Este es un logro que el alero había alcanzado en todas las temporadas de su carrera excepto en la primera, en la que, pese a terminar entre los 10 primeros en la votación para el MVP, no fue escogido en los tres mejores quintetos del año. Sin embargo, de ahí en adelante su presencia había sido inevitable, encadenando 21 selecciones consecutivas en una muestra tanto de talento como de disponibilidad y longevidad.
Esto convierte a LeBron en el jugador con más All-NBA de la historia, posición que ocupa desde hace varios años ya que quienes ocupan la segunda posición, Kareem, Kobe y Duncan, están a una distancia notable con 15. Este se antoja por tanto como uno de los muchos récords inalcanzables fijados por el de Akron, que se ha ido encargando de poner su nombre en lo más alto de casi todos los registros históricos de la NBA.
J.J. Redick fue preguntado al respecto, aprovechando que, dado que trabajó en televisión antes de dar el salto a los banquillos, cuenta tanto con la perspectiva de ser entrenador de LeBron como con la de haber tenido que dar su voto para los premios.

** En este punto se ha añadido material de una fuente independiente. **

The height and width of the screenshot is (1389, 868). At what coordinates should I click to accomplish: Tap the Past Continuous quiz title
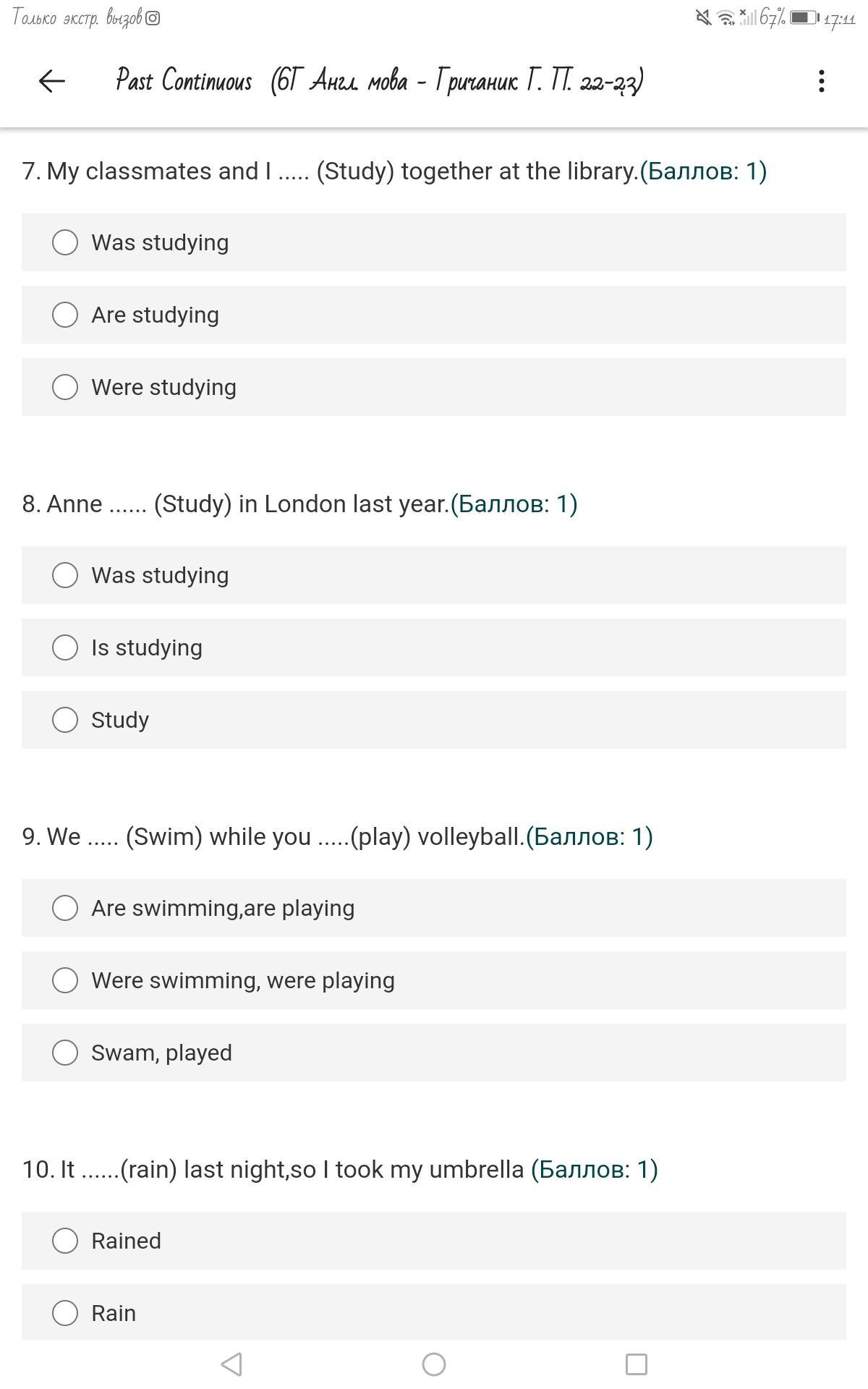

Y ante esto, aunque reconoció que establecer un límite es útil para quienes votan, este podría funcionar mejor si fuera menos rígido y más orientativo.
«Creo que está bien que haya algún tipo de guía para los votantes. Recuerdo que el primer año que yo voté hubo varios jugadores que fueron elegidos que habiendo jugado unos 54 o 56 partidos».
Crónica de una ausencia anunciada
Lo cierto es que la noticia no termina de coger por sorpresa a nadie, pues, tras perderse los primeros 14 duelos de la temporada por culpa de la ciática, se antojaba ya como una labor casi imposible que LeBron llegase a los 65 encuentros. Desde entonces, el alero prácticamente no había descansado y de hecho venía de jugar 29 de los últimos 30 partidos de los Lakers, pero, a estas alturas de su carrera, es necesario para él bajar el ritmo si quiere llegar en condiciones al tramo decisivo del curso.